As a general rule, the support bar 506 should not be located so close to the flexible
mat 501 that the user may land on the support bar 506 during normal trampoline use.
As shown in FIG. 3A, for example, the support bar 306a passes tangent to a point 330a
on the flexible mat 301.
[0087] The support bar 506 may also be used to provide support underneath the user when
the user enters the trampoline 500a. Because of vertical support leg 515, the trampoline
500a typically rests at a slightly higher elevation than the floor on which the trampoline
500a stands. Thus, the trampoline user needs to step up and into the trampoline 500a
in order to use it. Consequently, trampoline users may find it helpful to have a semi-solid
area on which to stand when entering and exiting the trampoline 500a.

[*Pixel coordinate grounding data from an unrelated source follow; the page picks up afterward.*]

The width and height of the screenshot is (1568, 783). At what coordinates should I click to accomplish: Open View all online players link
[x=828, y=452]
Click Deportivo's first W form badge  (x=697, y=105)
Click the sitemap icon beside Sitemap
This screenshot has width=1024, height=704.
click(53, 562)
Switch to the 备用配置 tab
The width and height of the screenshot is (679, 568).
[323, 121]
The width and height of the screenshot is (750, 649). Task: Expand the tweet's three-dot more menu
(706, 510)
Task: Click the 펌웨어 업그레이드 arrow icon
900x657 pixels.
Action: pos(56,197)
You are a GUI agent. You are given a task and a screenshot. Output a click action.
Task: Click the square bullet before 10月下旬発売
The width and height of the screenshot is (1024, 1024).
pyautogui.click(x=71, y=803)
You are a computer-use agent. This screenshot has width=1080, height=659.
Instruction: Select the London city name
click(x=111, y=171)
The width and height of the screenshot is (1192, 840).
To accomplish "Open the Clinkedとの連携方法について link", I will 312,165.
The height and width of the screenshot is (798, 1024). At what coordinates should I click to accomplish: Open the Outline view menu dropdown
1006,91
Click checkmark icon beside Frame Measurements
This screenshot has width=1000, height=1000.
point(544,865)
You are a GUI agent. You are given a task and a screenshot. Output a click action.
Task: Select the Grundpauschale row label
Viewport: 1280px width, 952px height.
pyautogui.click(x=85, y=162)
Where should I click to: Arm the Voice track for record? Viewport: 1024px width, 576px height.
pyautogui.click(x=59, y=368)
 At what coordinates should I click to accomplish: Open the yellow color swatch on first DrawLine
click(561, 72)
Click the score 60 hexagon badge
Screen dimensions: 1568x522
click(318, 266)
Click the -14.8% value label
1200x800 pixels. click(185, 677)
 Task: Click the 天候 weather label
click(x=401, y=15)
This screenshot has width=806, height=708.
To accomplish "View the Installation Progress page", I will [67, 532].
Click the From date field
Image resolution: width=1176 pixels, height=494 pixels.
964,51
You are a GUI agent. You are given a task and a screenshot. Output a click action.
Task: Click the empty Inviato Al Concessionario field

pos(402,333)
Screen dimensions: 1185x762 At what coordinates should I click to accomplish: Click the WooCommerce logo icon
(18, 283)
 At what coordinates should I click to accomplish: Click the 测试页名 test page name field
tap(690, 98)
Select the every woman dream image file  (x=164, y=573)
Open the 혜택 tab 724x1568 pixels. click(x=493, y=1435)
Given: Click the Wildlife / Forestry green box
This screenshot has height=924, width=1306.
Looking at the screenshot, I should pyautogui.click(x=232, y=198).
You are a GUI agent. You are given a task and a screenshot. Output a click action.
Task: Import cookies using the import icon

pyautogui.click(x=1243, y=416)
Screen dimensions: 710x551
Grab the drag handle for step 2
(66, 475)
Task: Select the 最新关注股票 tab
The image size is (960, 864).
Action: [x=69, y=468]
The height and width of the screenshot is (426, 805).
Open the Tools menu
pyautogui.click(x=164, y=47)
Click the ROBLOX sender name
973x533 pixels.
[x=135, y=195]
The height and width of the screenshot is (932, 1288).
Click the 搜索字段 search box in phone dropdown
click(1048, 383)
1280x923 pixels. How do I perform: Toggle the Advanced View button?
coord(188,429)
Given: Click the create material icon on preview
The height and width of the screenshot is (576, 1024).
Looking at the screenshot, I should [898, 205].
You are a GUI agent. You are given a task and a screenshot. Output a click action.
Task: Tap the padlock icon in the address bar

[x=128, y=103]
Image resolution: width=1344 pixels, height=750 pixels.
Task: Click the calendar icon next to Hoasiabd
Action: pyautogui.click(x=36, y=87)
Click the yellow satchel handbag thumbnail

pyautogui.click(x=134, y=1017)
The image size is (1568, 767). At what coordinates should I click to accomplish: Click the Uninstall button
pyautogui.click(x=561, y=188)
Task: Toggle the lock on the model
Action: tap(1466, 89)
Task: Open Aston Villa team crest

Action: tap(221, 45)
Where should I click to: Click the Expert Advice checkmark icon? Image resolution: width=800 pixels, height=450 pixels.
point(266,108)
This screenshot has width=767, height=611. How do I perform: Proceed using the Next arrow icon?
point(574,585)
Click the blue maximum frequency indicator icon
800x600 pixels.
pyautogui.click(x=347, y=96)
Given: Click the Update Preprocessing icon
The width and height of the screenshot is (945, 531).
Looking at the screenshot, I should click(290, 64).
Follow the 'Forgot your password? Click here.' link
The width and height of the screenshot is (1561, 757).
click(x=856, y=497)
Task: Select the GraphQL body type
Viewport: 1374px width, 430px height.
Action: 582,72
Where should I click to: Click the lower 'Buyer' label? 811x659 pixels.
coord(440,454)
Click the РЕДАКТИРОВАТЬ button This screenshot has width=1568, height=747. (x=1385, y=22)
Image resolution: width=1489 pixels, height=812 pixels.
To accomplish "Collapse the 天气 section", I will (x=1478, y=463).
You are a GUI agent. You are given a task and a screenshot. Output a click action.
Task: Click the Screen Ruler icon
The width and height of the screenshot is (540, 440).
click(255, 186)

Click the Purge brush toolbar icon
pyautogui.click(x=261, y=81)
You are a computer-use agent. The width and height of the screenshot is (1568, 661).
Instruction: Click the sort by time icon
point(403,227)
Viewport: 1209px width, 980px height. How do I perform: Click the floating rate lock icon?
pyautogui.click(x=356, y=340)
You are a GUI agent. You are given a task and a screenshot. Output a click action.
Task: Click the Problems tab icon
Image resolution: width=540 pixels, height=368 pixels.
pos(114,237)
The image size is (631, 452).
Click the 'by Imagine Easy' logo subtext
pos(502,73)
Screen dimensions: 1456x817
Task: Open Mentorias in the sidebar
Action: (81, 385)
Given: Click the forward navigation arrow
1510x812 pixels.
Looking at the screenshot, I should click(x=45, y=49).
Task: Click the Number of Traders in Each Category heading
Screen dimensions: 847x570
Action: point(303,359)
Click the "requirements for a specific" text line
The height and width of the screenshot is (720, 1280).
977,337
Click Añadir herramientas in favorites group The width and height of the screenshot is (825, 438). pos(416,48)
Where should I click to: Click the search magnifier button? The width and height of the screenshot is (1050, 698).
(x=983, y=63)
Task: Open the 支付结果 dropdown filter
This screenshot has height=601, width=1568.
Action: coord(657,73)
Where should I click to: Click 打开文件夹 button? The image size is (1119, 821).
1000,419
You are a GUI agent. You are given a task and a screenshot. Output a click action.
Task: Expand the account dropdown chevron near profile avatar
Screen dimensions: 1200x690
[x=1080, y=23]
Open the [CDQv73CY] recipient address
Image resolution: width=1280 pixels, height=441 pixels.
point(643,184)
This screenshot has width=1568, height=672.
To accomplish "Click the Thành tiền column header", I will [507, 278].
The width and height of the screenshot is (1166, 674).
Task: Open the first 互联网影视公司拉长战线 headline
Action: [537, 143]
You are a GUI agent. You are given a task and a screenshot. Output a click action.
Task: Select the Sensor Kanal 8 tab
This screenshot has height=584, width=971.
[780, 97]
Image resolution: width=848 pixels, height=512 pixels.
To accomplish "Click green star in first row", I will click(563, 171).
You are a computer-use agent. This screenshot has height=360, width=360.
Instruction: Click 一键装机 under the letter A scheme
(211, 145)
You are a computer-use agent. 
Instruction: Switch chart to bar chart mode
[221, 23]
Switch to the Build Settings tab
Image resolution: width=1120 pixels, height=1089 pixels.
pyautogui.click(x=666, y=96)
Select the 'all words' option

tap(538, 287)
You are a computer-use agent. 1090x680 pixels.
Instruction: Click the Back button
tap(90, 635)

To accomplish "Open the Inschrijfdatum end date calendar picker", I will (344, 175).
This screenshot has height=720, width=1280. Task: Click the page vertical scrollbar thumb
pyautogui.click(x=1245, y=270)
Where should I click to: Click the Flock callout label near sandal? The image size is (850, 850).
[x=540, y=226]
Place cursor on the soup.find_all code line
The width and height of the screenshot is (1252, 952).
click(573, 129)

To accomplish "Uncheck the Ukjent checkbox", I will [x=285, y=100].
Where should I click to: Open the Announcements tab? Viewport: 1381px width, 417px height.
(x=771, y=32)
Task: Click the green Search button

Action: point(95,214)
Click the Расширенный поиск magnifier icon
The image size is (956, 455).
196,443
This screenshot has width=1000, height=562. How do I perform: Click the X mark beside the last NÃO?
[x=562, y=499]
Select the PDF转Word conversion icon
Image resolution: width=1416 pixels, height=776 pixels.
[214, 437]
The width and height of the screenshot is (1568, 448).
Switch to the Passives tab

[0088] The support bar 506 like the frame 503 will typically be covered by an edge pad,
such as edge pad 504. The edge pad 504 comprises a covering that has been crimped
or folded to facilitate the insertion of a cushioning flexible material 516 into the
edge pad 504, according to an embodiment of the invention. The cover of the edge pad
504 may comprise a durable plastic flexible material while the cushioning flexible
material 516 may comprise a flexible material such as foam rubber.
[0089] The edge pad 504 covers the frame 503, the support bar 506, and the trampoline suspension
system comprising a resilient member 508. The resilient member 508 (e.g., a coiled
spring), one member of the set of resilient members of the trampoline suspension system,
attaches at one end to the frame 503 and at the other end to a D-ring 513 that itself
attaches to the flexible mat 501 in a manner similar to that disclosed in conjunction
with FIG. 1.
[0090] Trampoline users jump or bounce on the flexible mat 501 in a generally vertical direction
and possibly also move in a horizontal direction perpendicular to the vertical. The
edge pad 504 lies on top of the suspension system comprising the resilient member
508 to protect trampoline users from harm as they jump on the flexible mat 501 since
they could possibly land on the suspension system and become injured. The edge pad
504 generally serves to eliminate and/or reduce the severity of impact injuries. To
prevent user bodily appendages from coming into contact with the resilient members
of the suspension system, the edge pad 504 should be attached to the flexible mat
501, according to an embodiment of the invention.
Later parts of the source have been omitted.